Por fim, as relações do direito restitutivo se manifestam sob duas formas: negativas as quais se reduzem a pura abstenção. E Positivas que redundam em cooperação. A elas correspondem duas espécies distintas de solidariedade social. As relações negativas expressas juridicamente sob o nome de direitos reais ligam as coisas às pessoas. “Ela não faz com que as vontades se movam em direção a fins comuns, mas apenas que as coisas gravitem com ordem em torno das vontades” (DURKHEIM, 2010, p. 91).
O direito típico do conjunto dos reais é o direito a propriedade e suas variações, direito esse que por ser a base da organização social estabelecida é tido como dogma, e, portanto não carece de consenso. Como não há consenso não existe lugar, também, para o dissenso, esses direitos isolam os indivíduos, vedam o concurso entre eles em função de sua função social que é resguardar as relações conservadoras entre as coisas e as pessoas.

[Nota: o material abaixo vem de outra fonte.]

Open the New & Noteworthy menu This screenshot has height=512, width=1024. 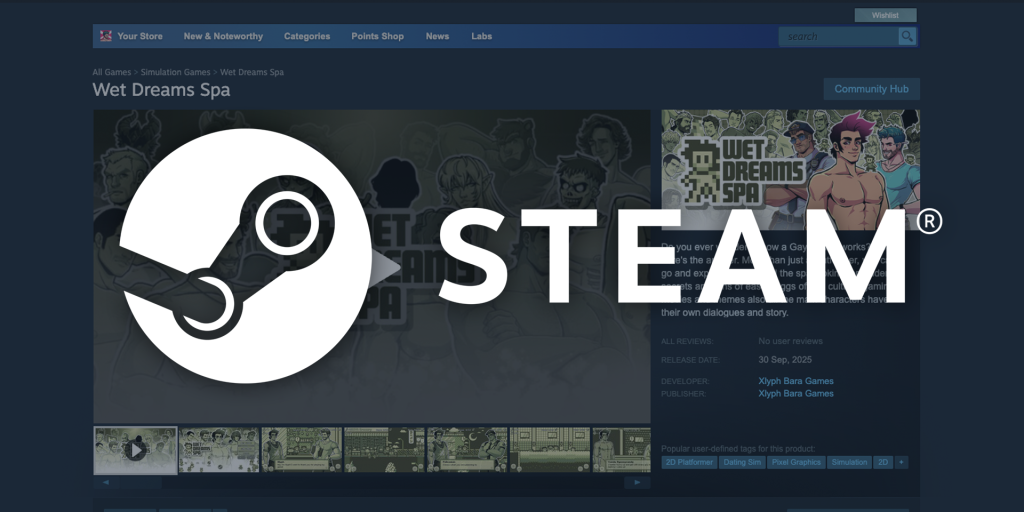click(x=223, y=37)
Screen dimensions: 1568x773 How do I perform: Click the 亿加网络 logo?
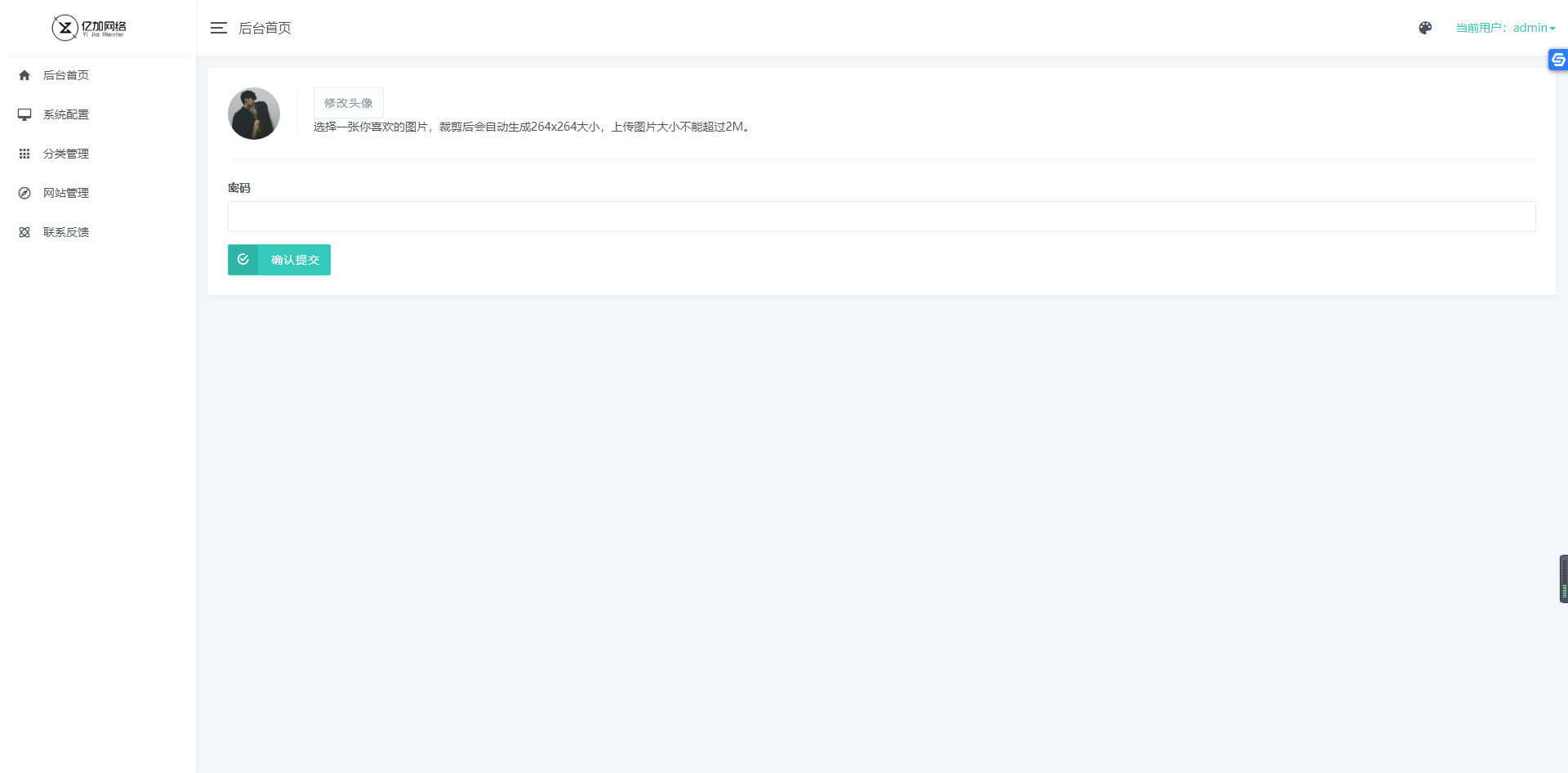[x=89, y=28]
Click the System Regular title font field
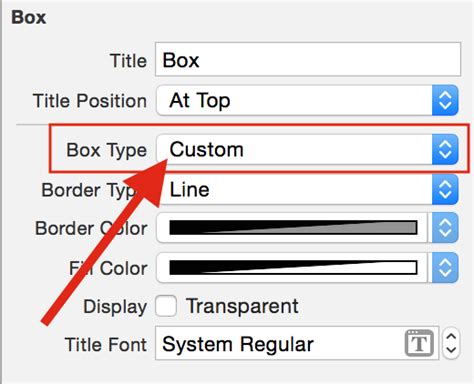 [297, 343]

As relações pessoa/pessoa do tipo negativo nada mais são do que outro tipo de relação coisa/pessoa. Pois só ocorrem quando o isolamento entre os indivíduos relacionados a coisas se rompe. Nesse momento as pessoas entram em cena para restaurar as relações coisa/pessoa. O concurso que há é aparente, pois é ocasionado com o fim de se restabelecer a abstenção.

A solidariedade negativa não é um tipo real de solidariedade, mas sim o lado negativo da solidariedade. Desse modo só pode existir em sociedades onde exista sua contra parte a solidariedade positiva. Ambas tem por função o bom funcionamento do organismo social. A primeira é uma espécie de acordo externa que supõe a coesão orgânica, enquanto a segunda é a resultante e a condição dessa coesão. 

A solidariedade de tipo positivo, típica do direito cooperativo, é a que promove e surge do concurso entre os indivíduos, manifesta-se no direito que se ocupa da divisão social do trabalho em qualquer que sejam os seus graus e formas, temos como exemplo: os direitos doméstico, contratual, comercial, processual, administrativo e constitucional.